Yes. I can even imagine a nice tool or library for wrapping these
interfaces up into isolated components so you and your clients don't
have to deal with the entry point/type erasure nitty-gritty. That
might be an excellent candidate for a Boost library that supports
namespace renaming.

> David, you left out my text about use of bcp to rename the boost namespace
> here, that is what I wrap up.

I didn't have much to say about it.

>> > I do not believe anything prevents me from going along this path if I
>> > decide to do so. I am however interested in the boost developers
>> > attitude toward this approach, and in particular if this is something
>> > you will encourage and/or support. I am willing to work on the tool
>> > support for this in boost or to maintain a modified bcp tool if that
>> > is more appropriate.
>> I have mixed feelings about this.

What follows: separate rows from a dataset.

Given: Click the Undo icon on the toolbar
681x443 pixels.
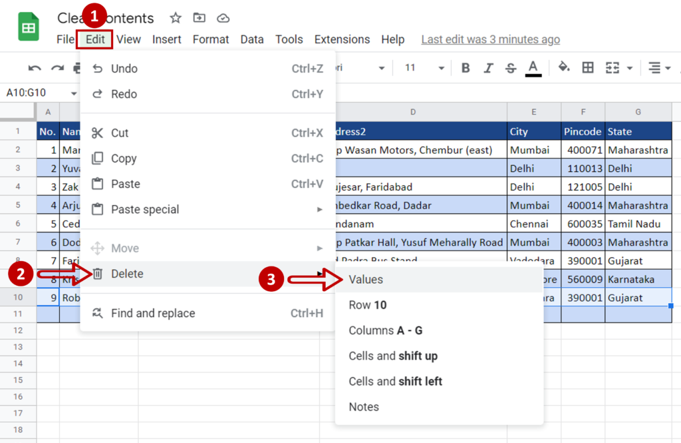Looking at the screenshot, I should pos(35,68).
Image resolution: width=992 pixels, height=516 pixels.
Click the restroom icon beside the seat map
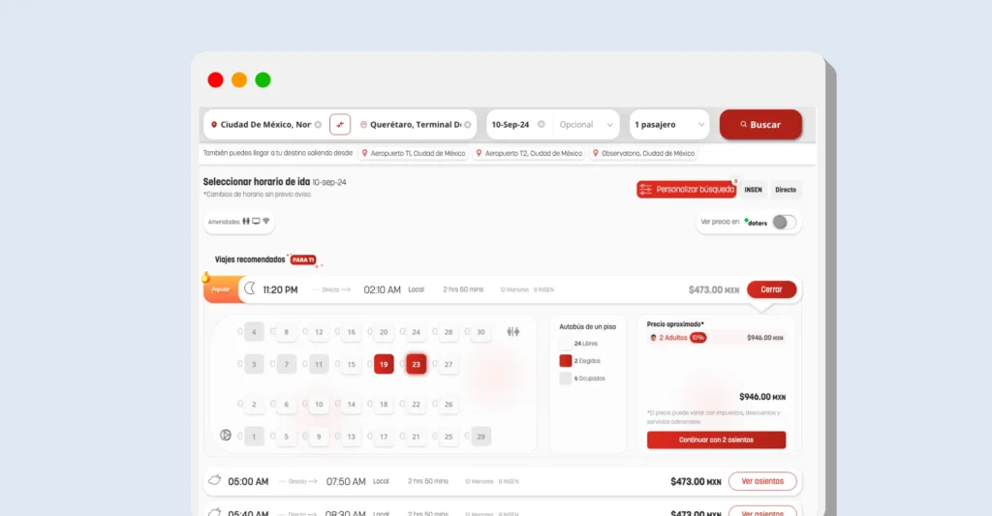513,332
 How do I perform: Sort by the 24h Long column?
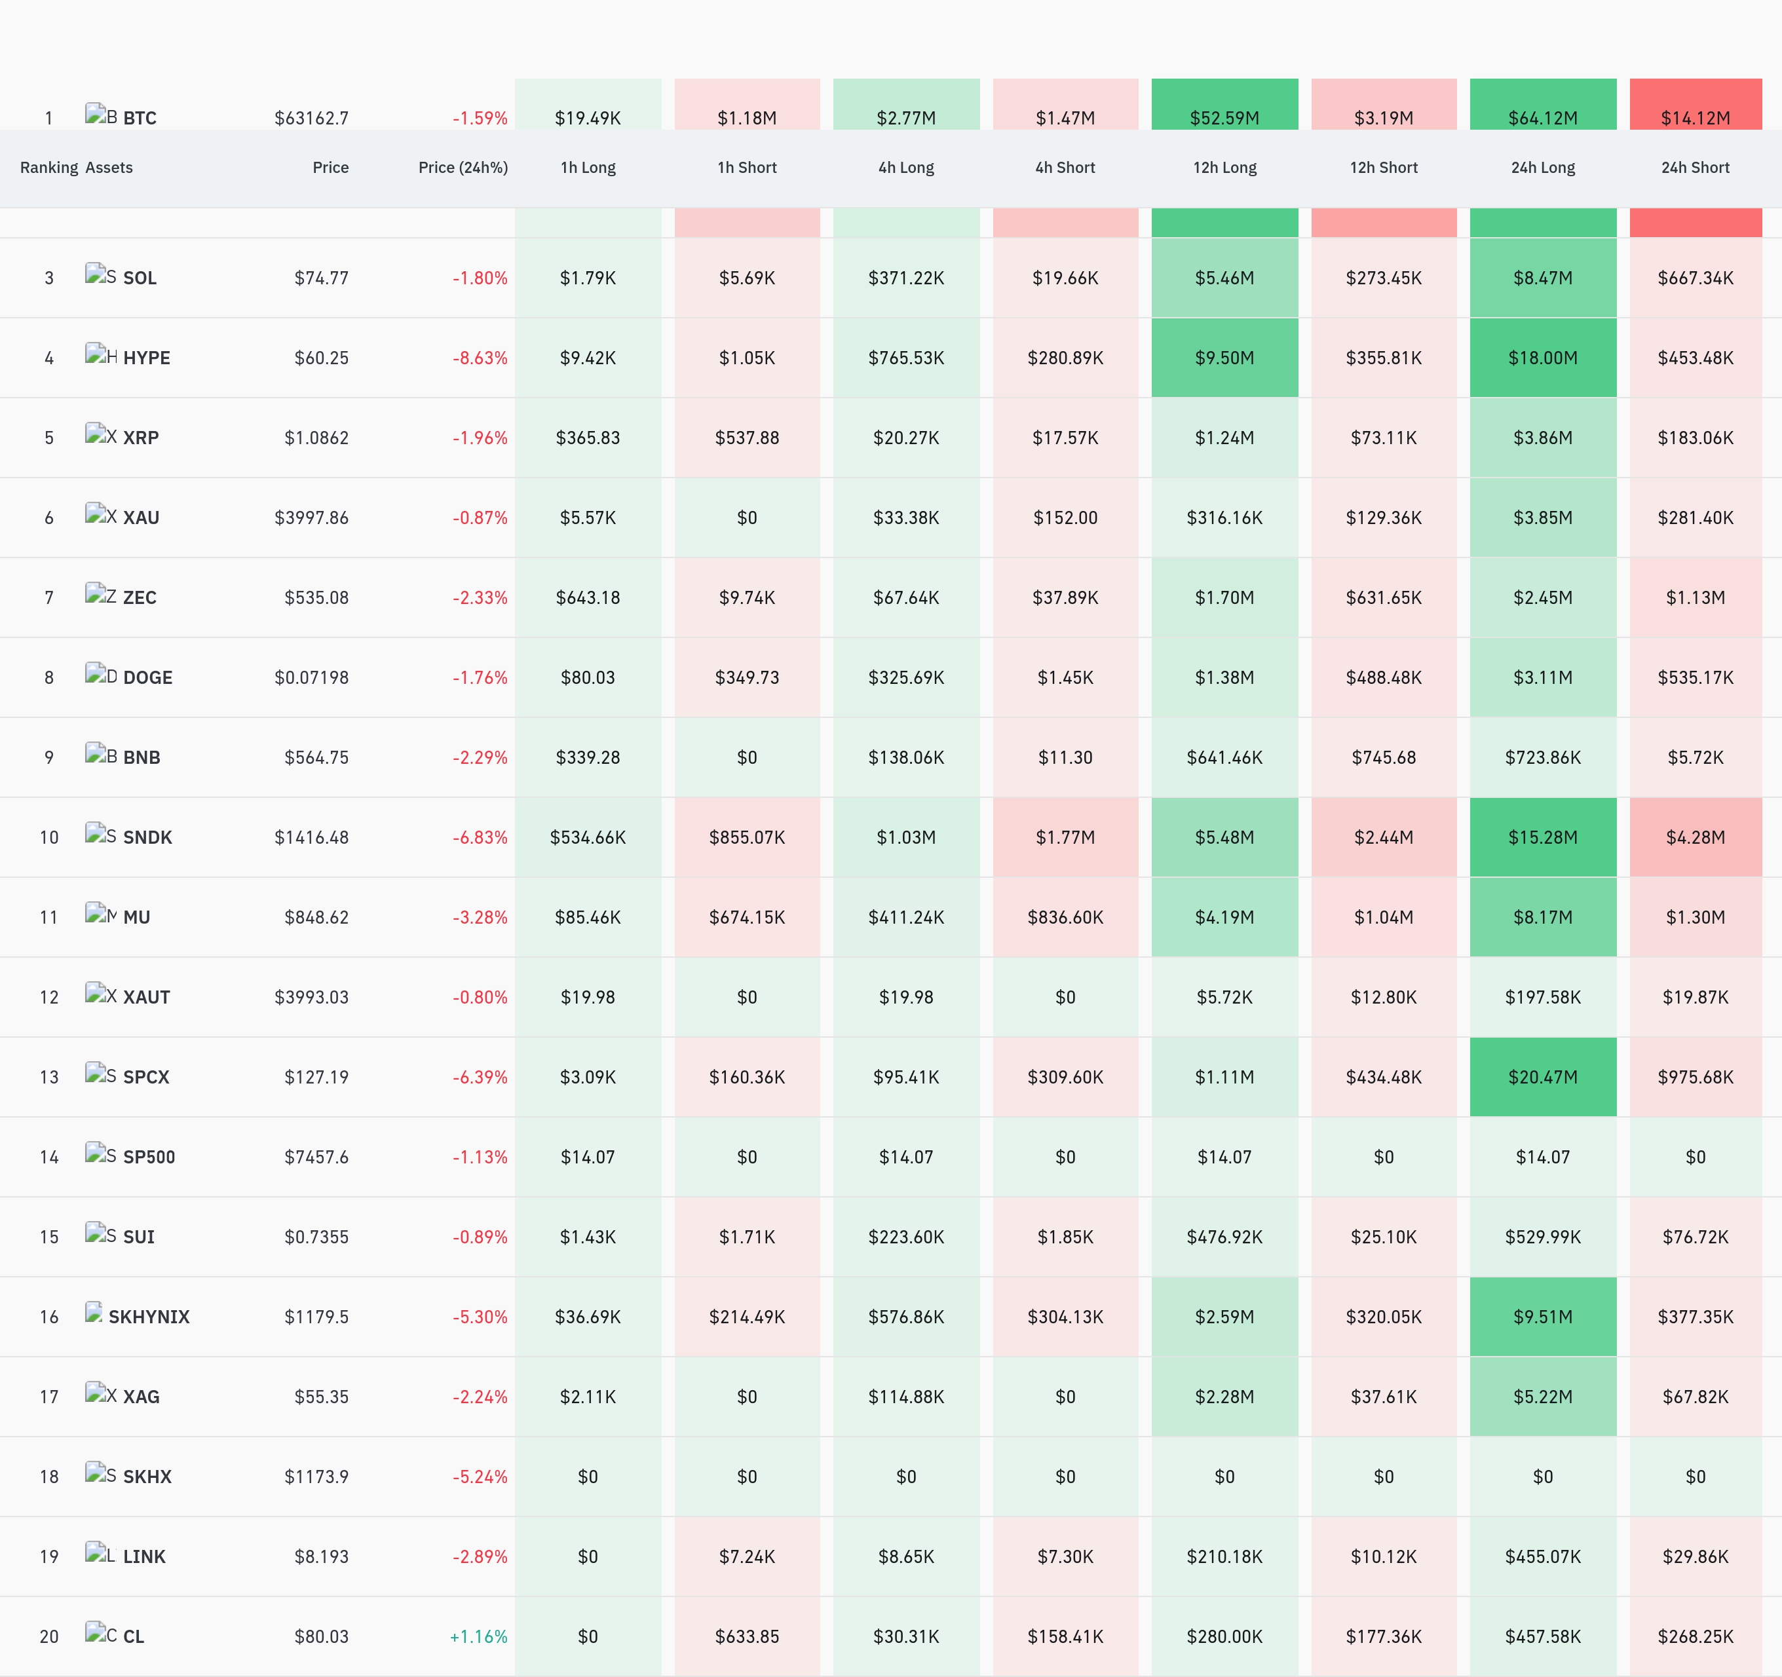(x=1543, y=168)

One of the things some people
>> complain about when they look at the boost code is that the many
>> workarounds get in the way of understanding. In fact, maintainability
>> was one of the issues you listed at the beginning. So if we put in
>> facilities for namespace renaming, our code would get uglier and less
>> transparent. Maybe that's not a big deal, as we've already stepped
>> off the "workaround cliff," but it is a concern for me.
> Ok, I agree with everything you write above, except the part about
> somebody falling off a cliff.


I just meant that we're probably fully committed to having ugly
workarounds, at least in some parts of Boost, so what does one more

> But I feel like you missed one important point I tried to make.
> What I try to propose is something requiering no change in the way
> boost source code is written or maintained. I propose tool support
> for a _production_step_ ensuring namespace renaming in a subset of
> boost selected with the bcp tool.

Yes, I noticed that. It's a really neat idea, but I have no clue
whether it's practical. Actually I do at least have a _clue_.
Depending on the level of PP usage in a Boost header, it could be very
difficult to identify all the places that symbols need to be changed.
And even then a naive "replace the boost identifier" strategem is not
guaranteed to work unless we all maintain an agreement that "boost" is
never to be used as an identifier other than for the outer boost
namespace. I'm not sure what other issues are lurking in there;
these are just the two that popped into my head immediately.